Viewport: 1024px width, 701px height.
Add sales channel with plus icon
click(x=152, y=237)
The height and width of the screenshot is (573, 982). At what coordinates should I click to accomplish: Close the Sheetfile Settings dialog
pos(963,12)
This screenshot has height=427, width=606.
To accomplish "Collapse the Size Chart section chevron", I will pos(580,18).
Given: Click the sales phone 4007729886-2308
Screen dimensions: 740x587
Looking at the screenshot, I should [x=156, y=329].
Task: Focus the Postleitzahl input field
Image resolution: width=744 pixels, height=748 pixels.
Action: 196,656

● **What the task asks**:
Write the entries out again exactly.

● **Answer section**:
Viewport: 1024px width, 701px height.
Add sales channel with plus icon
click(x=152, y=237)
The height and width of the screenshot is (573, 982). At what coordinates should I click to accomplish: Close the Sheetfile Settings dialog
pos(963,12)
This screenshot has height=427, width=606.
To accomplish "Collapse the Size Chart section chevron", I will pos(580,18).
Given: Click the sales phone 4007729886-2308
Screen dimensions: 740x587
Looking at the screenshot, I should [x=156, y=329].
Task: Focus the Postleitzahl input field
Image resolution: width=744 pixels, height=748 pixels.
Action: 196,656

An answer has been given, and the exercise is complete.